Collected data
□ □ □ □ □

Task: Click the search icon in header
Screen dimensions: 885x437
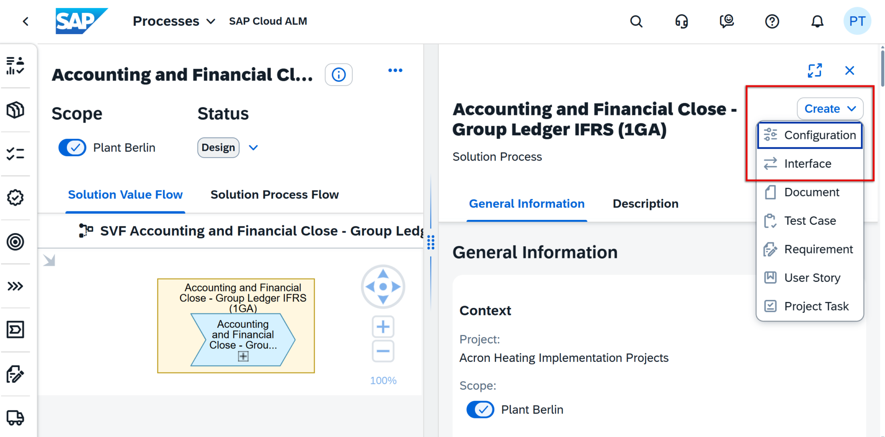Action: point(636,21)
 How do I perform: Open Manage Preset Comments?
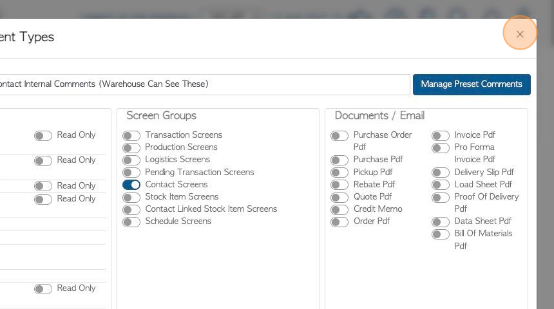[x=472, y=84]
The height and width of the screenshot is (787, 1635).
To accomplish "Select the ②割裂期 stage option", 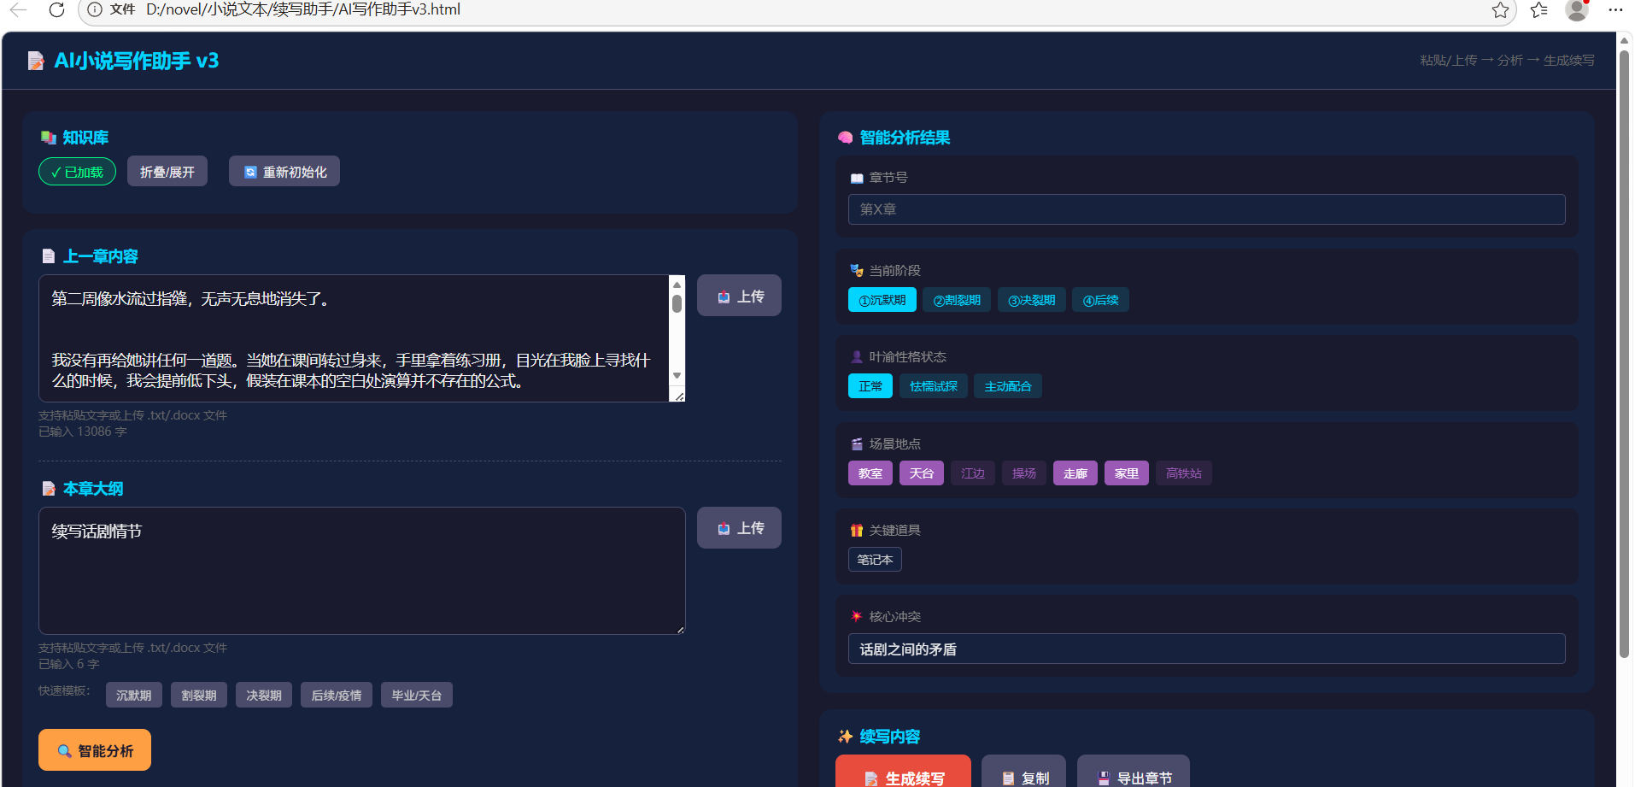I will pos(956,300).
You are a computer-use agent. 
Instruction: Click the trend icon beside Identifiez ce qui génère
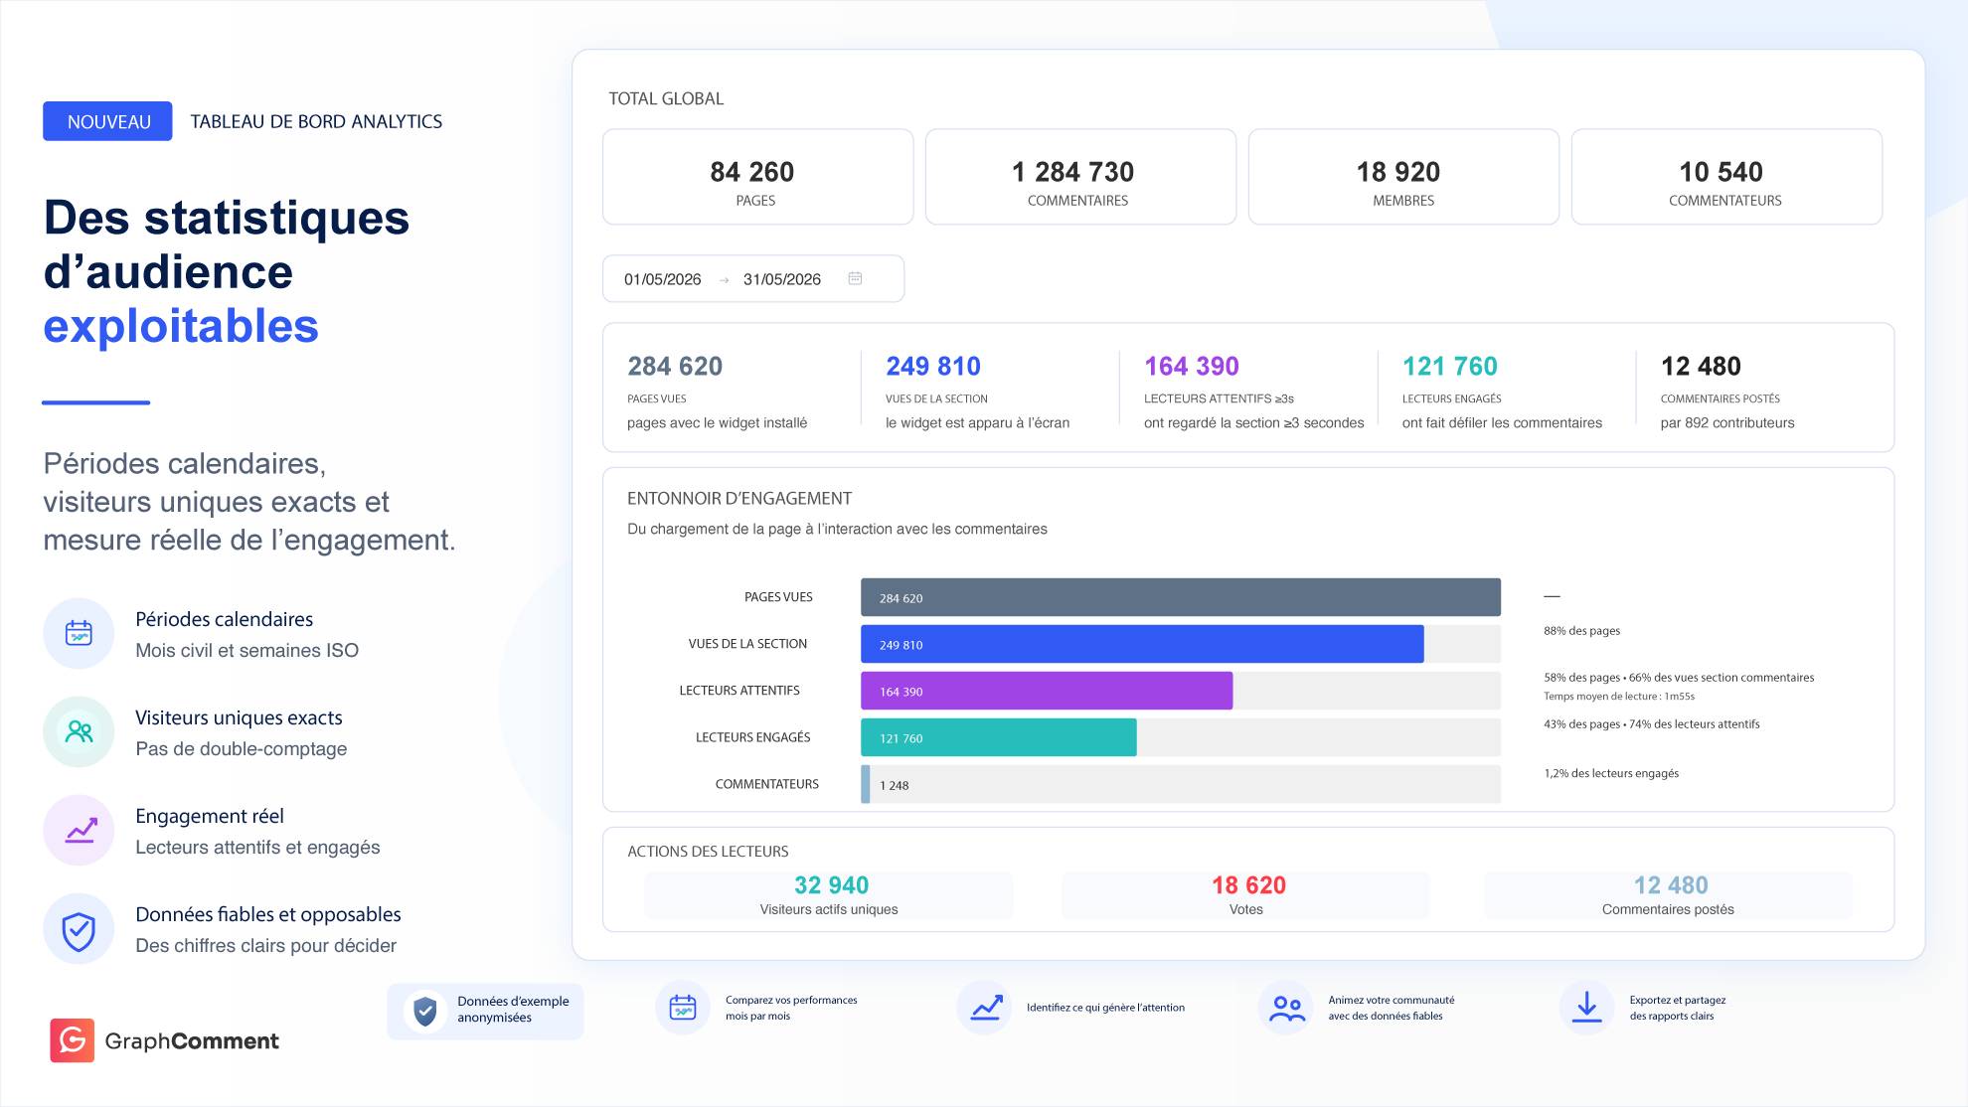coord(985,1007)
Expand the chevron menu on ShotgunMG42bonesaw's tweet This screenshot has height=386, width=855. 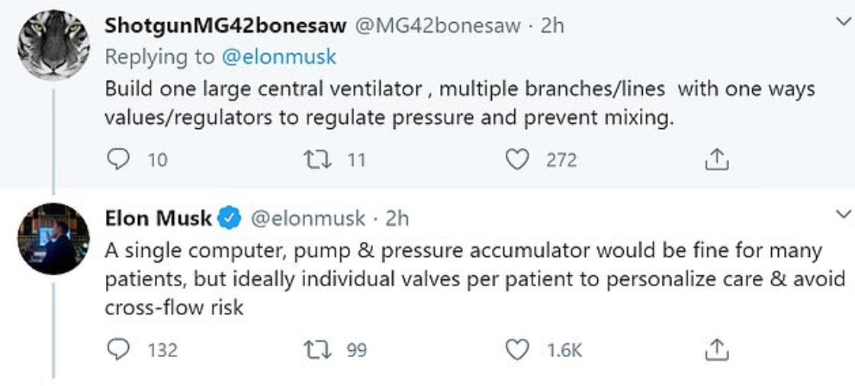[x=843, y=21]
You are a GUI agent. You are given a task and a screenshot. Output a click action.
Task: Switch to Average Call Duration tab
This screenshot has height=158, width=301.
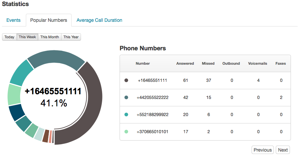tap(99, 20)
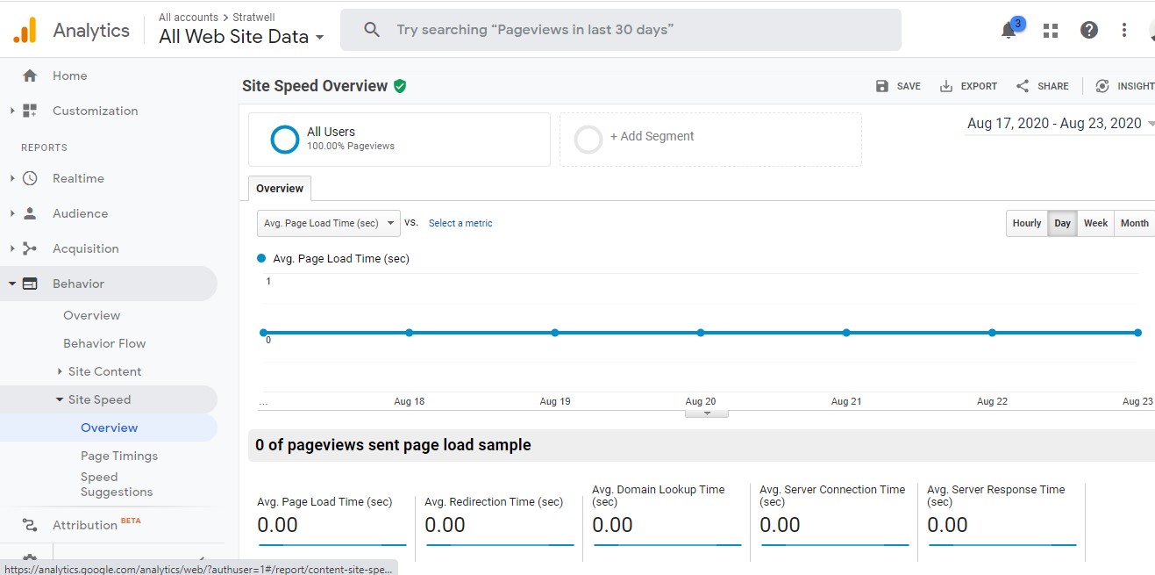Open the Avg. Page Load Time metric dropdown
Viewport: 1155px width, 575px height.
coord(329,223)
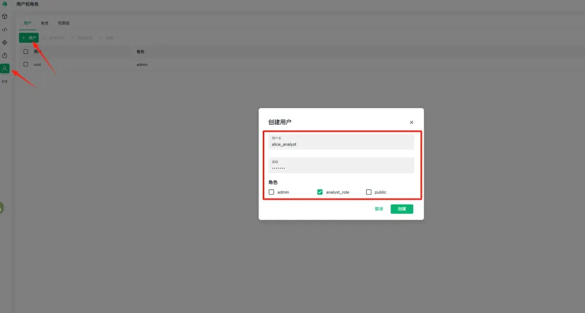Open the power icon in left sidebar
Screen dimensions: 585x313
(x=5, y=55)
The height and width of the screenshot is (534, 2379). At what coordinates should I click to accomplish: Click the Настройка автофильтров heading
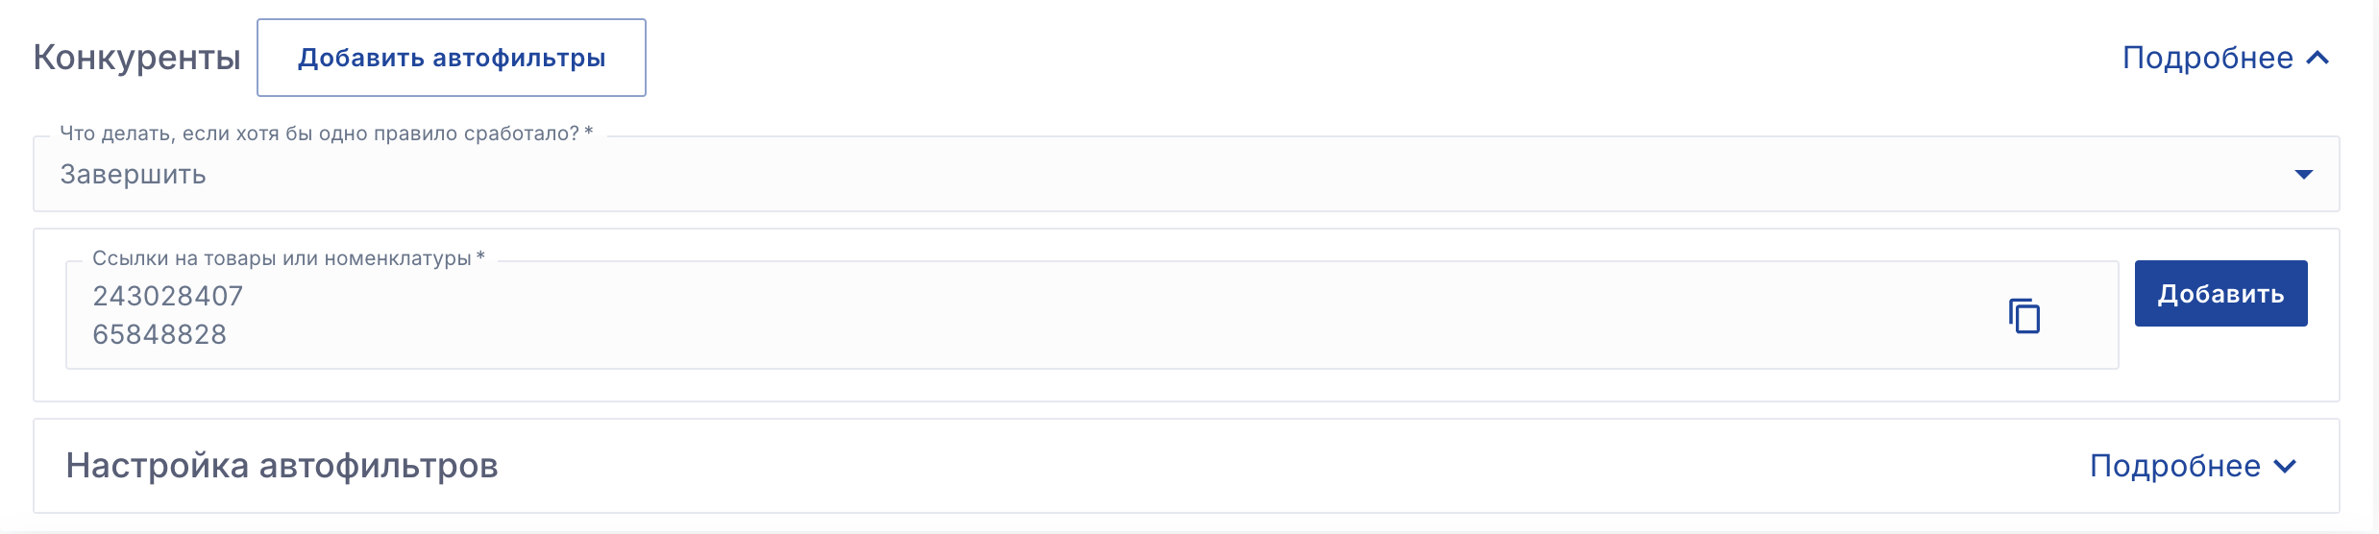pyautogui.click(x=282, y=467)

□ □ □ □ □

**Task item**
The answer must be an exact transcription of the lines from the one holding "The height and width of the screenshot is (534, 2379)." to the last line of the entries above, with no pictures and nothing else.

**Response**
The height and width of the screenshot is (534, 2379). At what coordinates should I click to accomplish: Click the Настройка автофильтров heading
pyautogui.click(x=282, y=467)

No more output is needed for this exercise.